Film Review: Love Is All You NeedDeparting her trademark dramas, noted Danish filmmaker Susanne Bier remixes the rom-com in a sparkling cocktail that celebrates the messiness of life.
Susanne Bier has a rep for raw, intense dramas—such as her Oscar winner In a Better World—that locate the personal against larger moral or political issues. In her new Love Is All You Need, the filmmaker, working again with writer Anders Thomas Jensen, refreshes the conventions and clichés of the rom-com, bringing to the mix her own European tone of loopy, hopeful and sad. That the film is mainly set on the magical Amalfi coast and features sunsets and lemon groves will further endear it to foreign film buffs in the mood for art-house lite.
Ida, a Danish hairdresser (the luminous Trine Dyrholm) has just emerged from a course of chemo—only to walk in on husband Leif (Kim Bodnia) having sex on the sofa with a young blonde from the accounting department. Ida (pronounced Ee-da) musters a brave front and decides to attend solo the wedding of her daughter Astrid (Molly Blixt Egelind) in a villa in Sorrento. The airport garage hosts a meet-cute melee between Ida and Philip (Pierce Brosnan), a sour Brit tycoon working in Copenhagen. A widower ripe for the plucking, he also happens to be the owner of the villa in Sorrento and father of the bridegroom. This absurd setup might initially put a dent in the viewer's hopes to match the one Ida puts in Philip's shiny fender. The score of pop Italian faves that have long outworn their welcome promises little better.
But wait. Bier's characters are twistier than what usually inhabits the genre. Ida, with her striking platinum tresses, might be unworldly—her son dismisses her as “a simp”—but she's intelligent and charitable, and is comically prone to forgiveness. “My illness put a great strain on him,” she says to justify the boorish behavior of her husband.
Meanwhile, the family members who descend pre-wedding on Philip's villa range from buffoonish to dazed and confused, setting the stage for some LOL moments. Paprika Steen has a fine old time as Philip's sister-in-law, a grasping vulgarian who longs to bag him. Amusingly, her teen daughter virtually crawls under the table every time her mother opens her mouth. Ida's daughter Astrid confesses to mom that her betrothed is “not into me.” A disastrous shakeup at the pre-nuptials blowout proves her right. Boorish Leif gets his comeuppance when his girlfriend, whom he's had the gall to shlep to the wedding, reveals she's in the market for better prospects, including his own son.

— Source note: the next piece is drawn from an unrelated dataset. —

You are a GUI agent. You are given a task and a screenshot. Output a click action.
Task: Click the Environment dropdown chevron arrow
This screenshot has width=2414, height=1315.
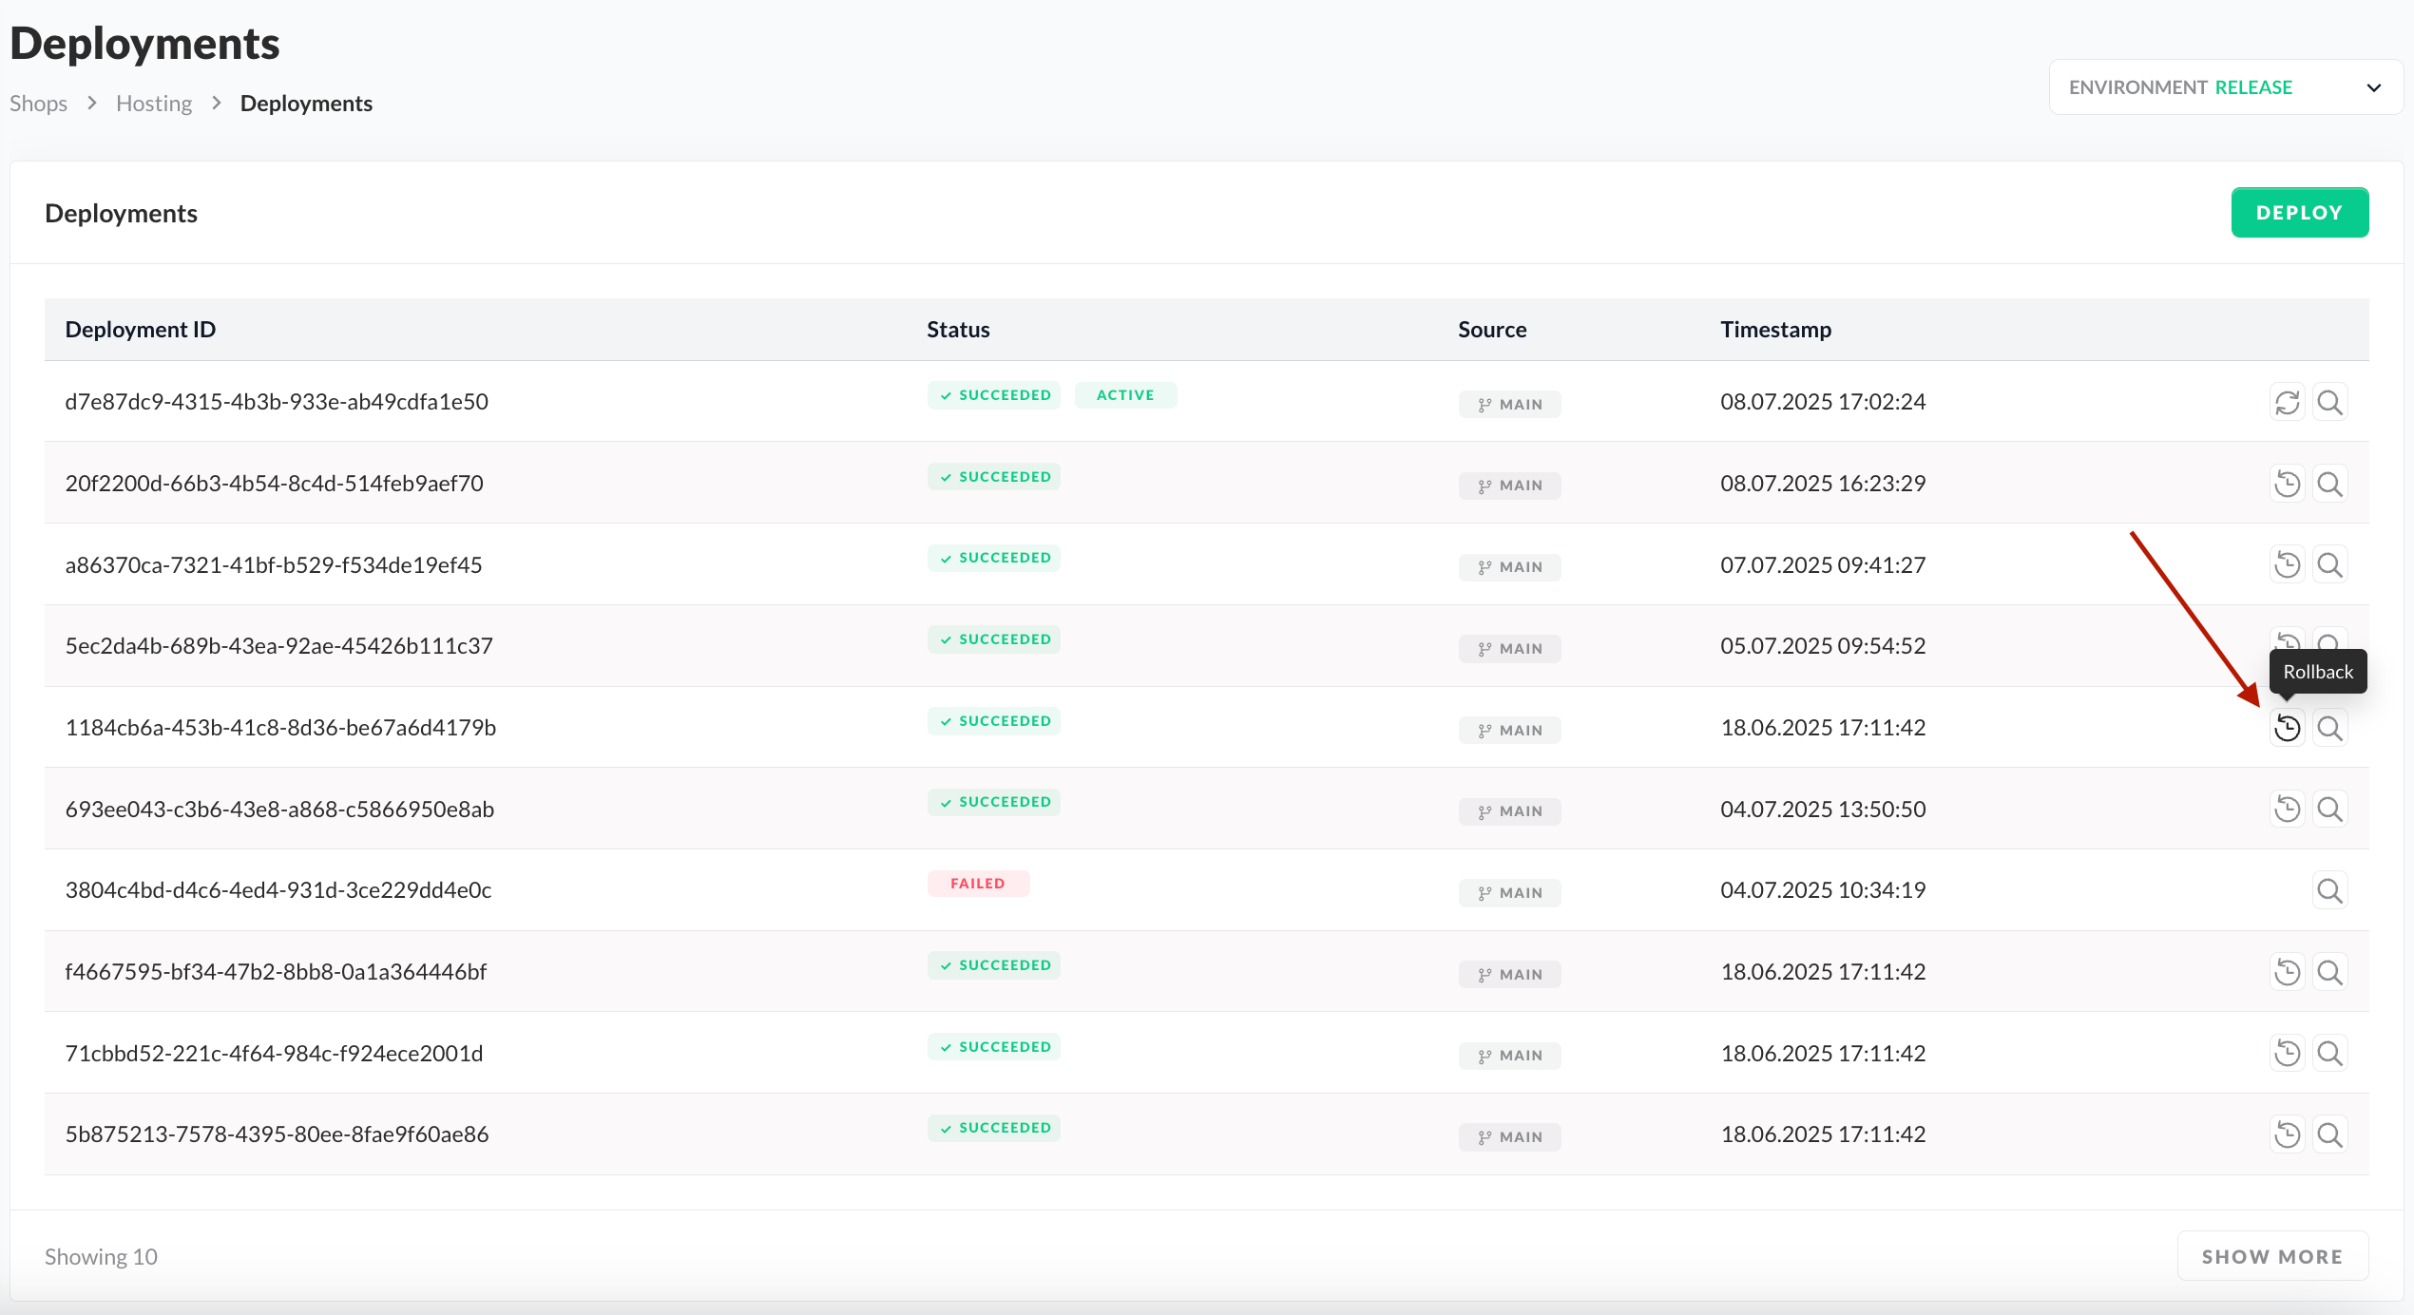pyautogui.click(x=2373, y=87)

At the center of this imploding family affair are Ida and Philip. Inevitably, as the genre insists, they knit together, courting in the lemon grove, his inner grouch melting under the shine of her gaze. “I'm sorry we're such a crazy family,” Ida tells Philip. Earlier on, a somber note is injected into the craziness when Philip stumbles on Ida skinny-dipping. She emerges from the sea a bald Venus, her blonde wig tossed on the beach towel like an animal pelt. What's hard to imagine in a traditional rom-com is the use of such a moment as a first stage of amorous interest.
Mortality has figured in Bier's previous dramas, notably in After the Wedding, which features an indelible tirade against the dying of the light. Her originality in Love is to weave the specter of illness into a family comedy so it glistens like dark iridescence over all the high-jinks. Brosnan, for whom the word debonair was invented, makes a fine foil for Dyrholm, an actress with riveting round blue eyes that mirror decency and courage. At moments she appears to channel the great Giulietta Masina as Gelsomina in La Strada. Viewers can't help but root for Dyrholm's Ida and her pursuit of happiness in this sparkling cocktail of a rom-com edged in darkness.